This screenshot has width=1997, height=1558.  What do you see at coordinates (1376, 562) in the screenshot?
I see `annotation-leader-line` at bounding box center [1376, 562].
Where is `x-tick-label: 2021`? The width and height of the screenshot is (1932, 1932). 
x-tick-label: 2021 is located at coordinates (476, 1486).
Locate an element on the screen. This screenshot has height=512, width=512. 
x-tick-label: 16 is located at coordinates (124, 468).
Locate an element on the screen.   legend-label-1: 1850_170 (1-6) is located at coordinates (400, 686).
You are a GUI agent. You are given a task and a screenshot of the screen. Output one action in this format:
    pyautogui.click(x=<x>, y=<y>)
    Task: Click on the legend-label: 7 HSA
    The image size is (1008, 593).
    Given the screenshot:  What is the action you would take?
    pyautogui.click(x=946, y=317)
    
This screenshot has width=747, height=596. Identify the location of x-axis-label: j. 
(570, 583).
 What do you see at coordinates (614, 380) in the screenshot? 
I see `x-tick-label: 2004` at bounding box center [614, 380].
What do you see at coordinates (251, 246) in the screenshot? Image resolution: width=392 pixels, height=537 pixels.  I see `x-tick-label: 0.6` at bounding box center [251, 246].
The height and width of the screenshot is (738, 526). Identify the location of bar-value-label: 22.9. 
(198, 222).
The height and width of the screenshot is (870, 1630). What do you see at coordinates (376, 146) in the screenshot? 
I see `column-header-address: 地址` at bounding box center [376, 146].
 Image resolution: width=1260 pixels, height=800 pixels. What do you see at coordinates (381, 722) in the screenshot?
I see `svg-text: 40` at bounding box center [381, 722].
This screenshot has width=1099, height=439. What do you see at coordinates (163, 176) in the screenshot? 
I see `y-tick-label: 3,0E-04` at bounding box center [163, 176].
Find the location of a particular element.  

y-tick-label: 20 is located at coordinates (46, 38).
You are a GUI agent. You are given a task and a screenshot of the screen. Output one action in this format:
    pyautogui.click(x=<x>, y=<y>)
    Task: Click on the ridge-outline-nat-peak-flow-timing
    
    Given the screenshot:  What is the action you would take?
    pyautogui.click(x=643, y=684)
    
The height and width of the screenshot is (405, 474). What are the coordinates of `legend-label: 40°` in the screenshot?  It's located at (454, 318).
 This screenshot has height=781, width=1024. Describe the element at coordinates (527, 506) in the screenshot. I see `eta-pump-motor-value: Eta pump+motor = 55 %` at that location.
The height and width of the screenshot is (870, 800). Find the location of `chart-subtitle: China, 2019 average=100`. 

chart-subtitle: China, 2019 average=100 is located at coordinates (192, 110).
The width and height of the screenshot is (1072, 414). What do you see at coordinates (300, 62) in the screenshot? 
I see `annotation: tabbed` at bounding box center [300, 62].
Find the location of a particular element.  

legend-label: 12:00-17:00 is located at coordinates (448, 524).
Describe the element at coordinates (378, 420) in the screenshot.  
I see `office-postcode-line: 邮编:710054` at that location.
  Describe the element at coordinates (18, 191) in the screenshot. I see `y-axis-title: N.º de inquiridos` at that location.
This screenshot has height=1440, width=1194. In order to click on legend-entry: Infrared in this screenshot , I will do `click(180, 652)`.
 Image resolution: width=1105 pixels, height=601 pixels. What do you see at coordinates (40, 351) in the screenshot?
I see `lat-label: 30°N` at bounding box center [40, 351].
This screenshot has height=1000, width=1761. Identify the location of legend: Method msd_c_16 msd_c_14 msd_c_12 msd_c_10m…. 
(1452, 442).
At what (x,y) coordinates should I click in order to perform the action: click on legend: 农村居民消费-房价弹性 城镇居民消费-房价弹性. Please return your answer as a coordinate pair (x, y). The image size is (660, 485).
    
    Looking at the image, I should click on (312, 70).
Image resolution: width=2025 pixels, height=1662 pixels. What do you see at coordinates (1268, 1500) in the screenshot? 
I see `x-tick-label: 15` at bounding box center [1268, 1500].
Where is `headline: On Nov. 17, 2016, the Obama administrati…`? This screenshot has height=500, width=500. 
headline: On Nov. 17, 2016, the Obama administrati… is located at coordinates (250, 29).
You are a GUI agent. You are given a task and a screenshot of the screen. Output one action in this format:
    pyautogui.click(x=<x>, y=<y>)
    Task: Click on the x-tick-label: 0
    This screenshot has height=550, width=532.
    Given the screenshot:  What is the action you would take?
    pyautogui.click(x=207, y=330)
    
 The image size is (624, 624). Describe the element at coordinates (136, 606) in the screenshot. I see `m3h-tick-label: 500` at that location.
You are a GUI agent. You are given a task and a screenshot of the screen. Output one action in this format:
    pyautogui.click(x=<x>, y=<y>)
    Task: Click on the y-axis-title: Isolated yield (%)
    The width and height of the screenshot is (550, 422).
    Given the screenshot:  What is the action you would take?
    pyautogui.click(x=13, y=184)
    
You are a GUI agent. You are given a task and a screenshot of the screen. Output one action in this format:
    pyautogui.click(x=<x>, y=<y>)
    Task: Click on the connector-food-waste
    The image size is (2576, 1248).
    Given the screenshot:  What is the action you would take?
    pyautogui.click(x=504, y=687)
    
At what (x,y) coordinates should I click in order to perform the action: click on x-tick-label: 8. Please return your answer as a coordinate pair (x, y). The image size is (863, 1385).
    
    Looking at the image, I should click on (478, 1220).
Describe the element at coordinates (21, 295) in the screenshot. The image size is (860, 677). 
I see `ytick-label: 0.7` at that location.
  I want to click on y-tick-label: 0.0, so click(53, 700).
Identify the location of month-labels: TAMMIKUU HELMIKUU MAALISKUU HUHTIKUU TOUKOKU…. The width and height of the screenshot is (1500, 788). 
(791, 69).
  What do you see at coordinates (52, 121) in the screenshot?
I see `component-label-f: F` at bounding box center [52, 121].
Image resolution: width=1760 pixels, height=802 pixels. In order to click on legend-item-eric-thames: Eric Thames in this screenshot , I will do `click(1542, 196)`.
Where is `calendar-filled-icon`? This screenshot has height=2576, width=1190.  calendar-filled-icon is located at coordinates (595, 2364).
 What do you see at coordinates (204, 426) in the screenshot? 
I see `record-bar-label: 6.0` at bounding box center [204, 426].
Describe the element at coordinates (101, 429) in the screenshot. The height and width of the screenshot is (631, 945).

◆ Job item
Please rewrite these records with "GUI agent" swapped for "screen assistant" and everything else unchanged.

◆ Exercise output
This screenshot has width=1997, height=1558.  What do you see at coordinates (1376, 562) in the screenshot?
I see `annotation-leader-line` at bounding box center [1376, 562].
Where is `x-tick-label: 2021`? The width and height of the screenshot is (1932, 1932). 
x-tick-label: 2021 is located at coordinates (476, 1486).
Locate an element on the screen. This screenshot has height=512, width=512. 
x-tick-label: 16 is located at coordinates (124, 468).
Locate an element on the screen.   legend-label-1: 1850_170 (1-6) is located at coordinates (400, 686).
You are a screen assistant. You are given a task and a screenshot of the screen. Output one action in this format:
    pyautogui.click(x=<x>, y=<y>)
    Task: Click on the legend-label: 7 HSA
    The image size is (1008, 593).
    Given the screenshot:  What is the action you would take?
    pyautogui.click(x=946, y=317)
    
This screenshot has width=747, height=596. Identify the location of x-axis-label: j. 
(570, 583).
 What do you see at coordinates (614, 380) in the screenshot? 
I see `x-tick-label: 2004` at bounding box center [614, 380].
What do you see at coordinates (251, 246) in the screenshot? Image resolution: width=392 pixels, height=537 pixels.  I see `x-tick-label: 0.6` at bounding box center [251, 246].
The height and width of the screenshot is (738, 526). Identify the location of bar-value-label: 22.9. 
(198, 222).
The height and width of the screenshot is (870, 1630). What do you see at coordinates (376, 146) in the screenshot? 
I see `column-header-address: 地址` at bounding box center [376, 146].
 Image resolution: width=1260 pixels, height=800 pixels. What do you see at coordinates (381, 722) in the screenshot?
I see `svg-text: 40` at bounding box center [381, 722].
This screenshot has width=1099, height=439. What do you see at coordinates (163, 176) in the screenshot? 
I see `y-tick-label: 3,0E-04` at bounding box center [163, 176].
Find the location of a particular element.  

y-tick-label: 20 is located at coordinates (46, 38).
You are a screen assistant. You are given a task and a screenshot of the screen. Output one action in this format:
    pyautogui.click(x=<x>, y=<y>)
    Task: Click on the ridge-outline-nat-peak-flow-timing
    
    Given the screenshot:  What is the action you would take?
    pyautogui.click(x=643, y=684)
    
The height and width of the screenshot is (405, 474). What are the coordinates of `legend-label: 40°` in the screenshot?  It's located at (454, 318).
 This screenshot has height=781, width=1024. Describe the element at coordinates (527, 506) in the screenshot. I see `eta-pump-motor-value: Eta pump+motor = 55 %` at that location.
The height and width of the screenshot is (870, 800). Find the location of `chart-subtitle: China, 2019 average=100`. 

chart-subtitle: China, 2019 average=100 is located at coordinates (192, 110).
The width and height of the screenshot is (1072, 414). What do you see at coordinates (300, 62) in the screenshot? 
I see `annotation: tabbed` at bounding box center [300, 62].
Find the location of a particular element.  

legend-label: 12:00-17:00 is located at coordinates (448, 524).
Describe the element at coordinates (378, 420) in the screenshot.  
I see `office-postcode-line: 邮编:710054` at that location.
  Describe the element at coordinates (18, 191) in the screenshot. I see `y-axis-title: N.º de inquiridos` at that location.
This screenshot has height=1440, width=1194. In order to click on legend-entry: Infrared in this screenshot , I will do `click(180, 652)`.
 Image resolution: width=1105 pixels, height=601 pixels. What do you see at coordinates (40, 351) in the screenshot?
I see `lat-label: 30°N` at bounding box center [40, 351].
This screenshot has height=1000, width=1761. Identify the location of legend: Method msd_c_16 msd_c_14 msd_c_12 msd_c_10m…. 
(1452, 442).
At what (x,y) coordinates should I click in order to perform the action: click on legend: 农村居民消费-房价弹性 城镇居民消费-房价弹性. Please return your answer as a coordinate pair (x, y). The image size is (660, 485).
    
    Looking at the image, I should click on (312, 70).
Image resolution: width=2025 pixels, height=1662 pixels. What do you see at coordinates (1268, 1500) in the screenshot? 
I see `x-tick-label: 15` at bounding box center [1268, 1500].
Where is `headline: On Nov. 17, 2016, the Obama administrati…`? This screenshot has height=500, width=500. 
headline: On Nov. 17, 2016, the Obama administrati… is located at coordinates (250, 29).
You are a screen assistant. You are given a task and a screenshot of the screen. Output one action in this format:
    pyautogui.click(x=<x>, y=<y>)
    Task: Click on the x-tick-label: 0
    This screenshot has height=550, width=532.
    Given the screenshot:  What is the action you would take?
    pyautogui.click(x=207, y=330)
    
 The image size is (624, 624). Describe the element at coordinates (136, 606) in the screenshot. I see `m3h-tick-label: 500` at that location.
You are a screen assistant. You are given a task and a screenshot of the screen. Output one action in this format:
    pyautogui.click(x=<x>, y=<y>)
    Task: Click on the y-axis-title: Isolated yield (%)
    The width and height of the screenshot is (550, 422).
    Given the screenshot:  What is the action you would take?
    pyautogui.click(x=13, y=184)
    
You are a screen assistant. You are given a task and a screenshot of the screen. Output one action in this format:
    pyautogui.click(x=<x>, y=<y>)
    Task: Click on the connector-food-waste
    The image size is (2576, 1248).
    Given the screenshot:  What is the action you would take?
    pyautogui.click(x=504, y=687)
    
At what (x,y) coordinates should I click in order to perform the action: click on x-tick-label: 8. Please return your answer as a coordinate pair (x, y). The image size is (863, 1385).
    
    Looking at the image, I should click on (478, 1220).
Describe the element at coordinates (21, 295) in the screenshot. The image size is (860, 677). 
I see `ytick-label: 0.7` at that location.
  I want to click on y-tick-label: 0.0, so click(53, 700).
Identify the location of month-labels: TAMMIKUU HELMIKUU MAALISKUU HUHTIKUU TOUKOKU…. The width and height of the screenshot is (1500, 788). 
(791, 69).
  What do you see at coordinates (52, 121) in the screenshot?
I see `component-label-f: F` at bounding box center [52, 121].
Image resolution: width=1760 pixels, height=802 pixels. In order to click on legend-item-eric-thames: Eric Thames in this screenshot , I will do `click(1542, 196)`.
Where is `calendar-filled-icon`? This screenshot has height=2576, width=1190.  calendar-filled-icon is located at coordinates (595, 2364).
 What do you see at coordinates (204, 426) in the screenshot? 
I see `record-bar-label: 6.0` at bounding box center [204, 426].
Describe the element at coordinates (101, 429) in the screenshot. The height and width of the screenshot is (631, 945).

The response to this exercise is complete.